SELECTED EXTRACT:

Posts Tagged ‘Chinese Education’

The End of Microfinance’s Honeymoon

January 17, 2011

ARDY's Fu Xing branch office

I’m a couple of weeks late, I know, in commenting on article in the New York Times about the recent image issues that the microfinance industry has suffered. The article describes how major microfinance lenders, in particular in South Asia and in Latin America, have begun to come under greater public scrutiny, and even resistance, from the media and from political leaders. In the most extreme example of resistance, the government of the Indian state of Andhra Pradesh has banned microloans altogether.

…as with other trumpeted development initiatives that have promised to lift hundreds of millions from poverty, microcredit has struggled to turn rhetoric into tangible success.

Done right, these loans have shown promise in allowing some borrowers to build sustainable livelihoods. But it has also become clear that the rapid growth of microcredit — in India some lending firms were growing at 60 percent to 100 percent a year — has made the loans much less effective.

Most borrowers do not appear to be climbing out of poverty, and a sizable minority is getting trapped in a spiral of debt, according to studies and analysts.

…even as the results for borrowers have been mixed, some lenders have minted profits that might make Wall Street bankers envious. For instance, investors in India’s largest microcredit firm, SKS Microfinance, sold shares last year for as much as 95 times what they paid for them a few years earlier.

The article confirms something that we probably should have known all along–that an organization isn’t necessarily doing good for a community just because it labels itself as “microfinance”–rather, effectiveness is inevitably going to vary by organization and each microfinance firm must be evaluated individually in order to determine its effectiveness. In my experience, the Association for the Rural Development of Yilong County is one of the better-run organizations, and its successes carry lessons for both implementing microfinance successfully, and for evaluating the reliability of other organizations.

In the last month of my time in Sichuan ARDY hired an outside software distributor from Nepal to help them install a new data management system–something I’ve blogged about previously here. The two men who came in from Kathmandu to oversee the installation process had been to China several times before to work with other microfinance firms in various parts of the country. When I asked them how ARDY compared to the other Chinese firms they had worked with though, they respondingly responded that ARDY was quite different. Many of the other organizations, it seemed, fell into the same pattern that the article describes as inspiring suspicion. They ran their operations strictly as a business, beholden primarily to the profit motive, and with little concern as to whether their borrowers were really being lifted out of poverty. ARDY, they said, was the only Chinese microfinance distributor they had seen which was really motivated by social goals, and which really worked to change peoples’ economic situations.

As I have discussed previously in this blog, one of ARDY’s really unique characteristics is its organic relationship with the local community. Gao Xiangjun and the other directors all grew up in this community, and have a strong sense of personal dedication to improve it. They know what local inhabitants need and are personally dedicated to providing them with the instructive and material support that they need. However, I was equally impressed by the shrewd business acuity which Gao and her colleagues display in their work. ARDY maintains an incredibly high repayment rate, and reinvests much of its profits from interest back into the organization, such that its lending pool increases each year. How can an organization combine both profit motive and social good?

DATASET CONTENT:
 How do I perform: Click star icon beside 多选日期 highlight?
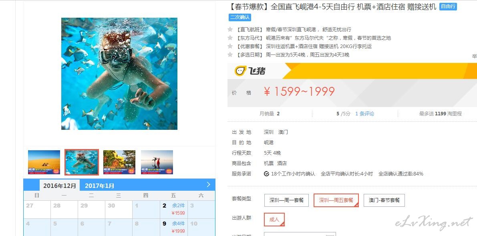[230, 55]
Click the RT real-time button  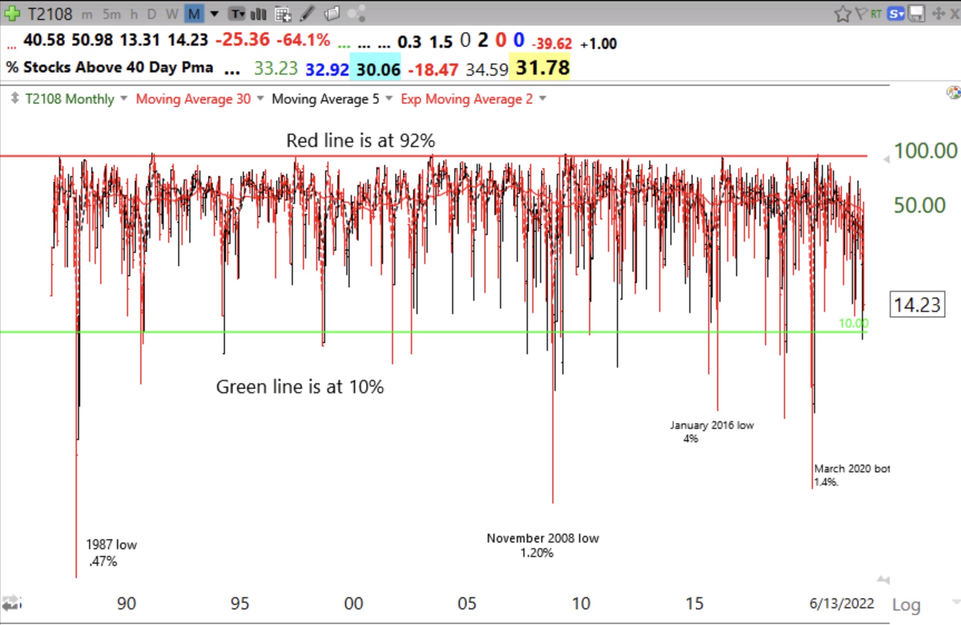(876, 14)
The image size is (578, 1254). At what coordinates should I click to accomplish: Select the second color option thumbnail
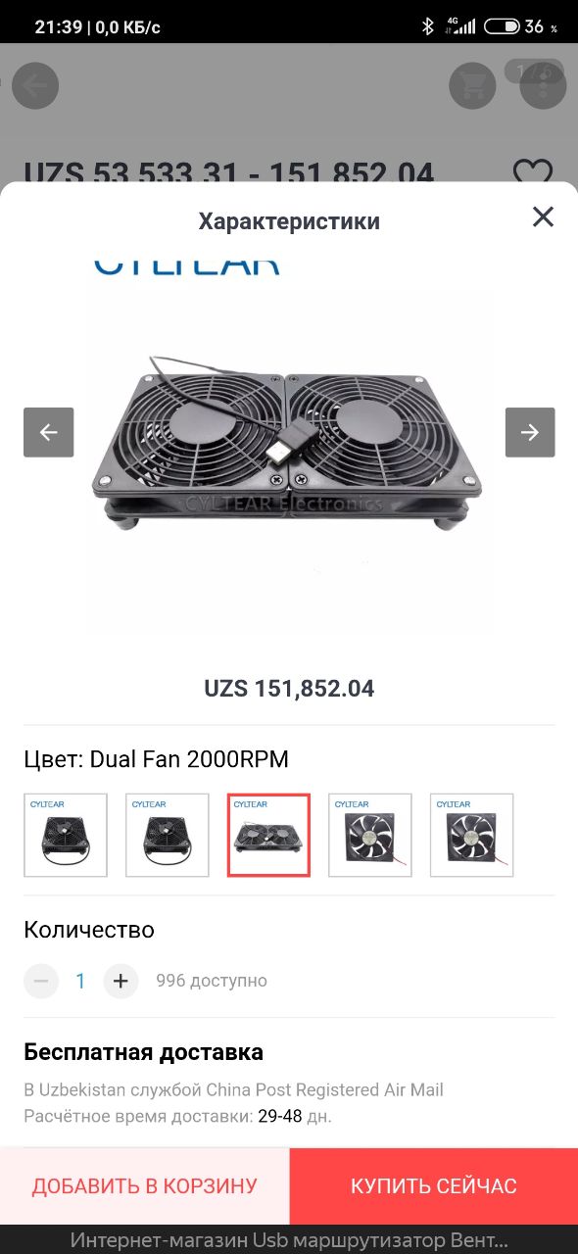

THINGS TO DO:
1 – List every country that the microfinance post mentions by name.
2 – Print everything in the microfinance post from "ARDY's Fu Xing" down to "into tangible success.".
3 – According to the microfinance post, why does ARDY's lending pool increase each year?

RESULTS:
1 – India, Nepal, China

2 –
ARDY's Fu Xing branch office

I’m a couple of weeks late, I know, in commenting on article in the New York Times about the recent image issues that the microfinance industry has suffered. The article describes how major microfinance lenders, in particular in South Asia and in Latin America, have begun to come under greater public scrutiny, and even resistance, from the media and from political leaders. In the most extreme example of resistance, the government of the Indian state of Andhra Pradesh has banned microloans altogether.

…as with other trumpeted development initiatives that have promised to lift hundreds of millions from poverty, microcredit has struggled to turn rhetoric into tangible success.

3 – ARDY reinvests much of its profits from interest back into the organization, and that makes its lending pool grow each year.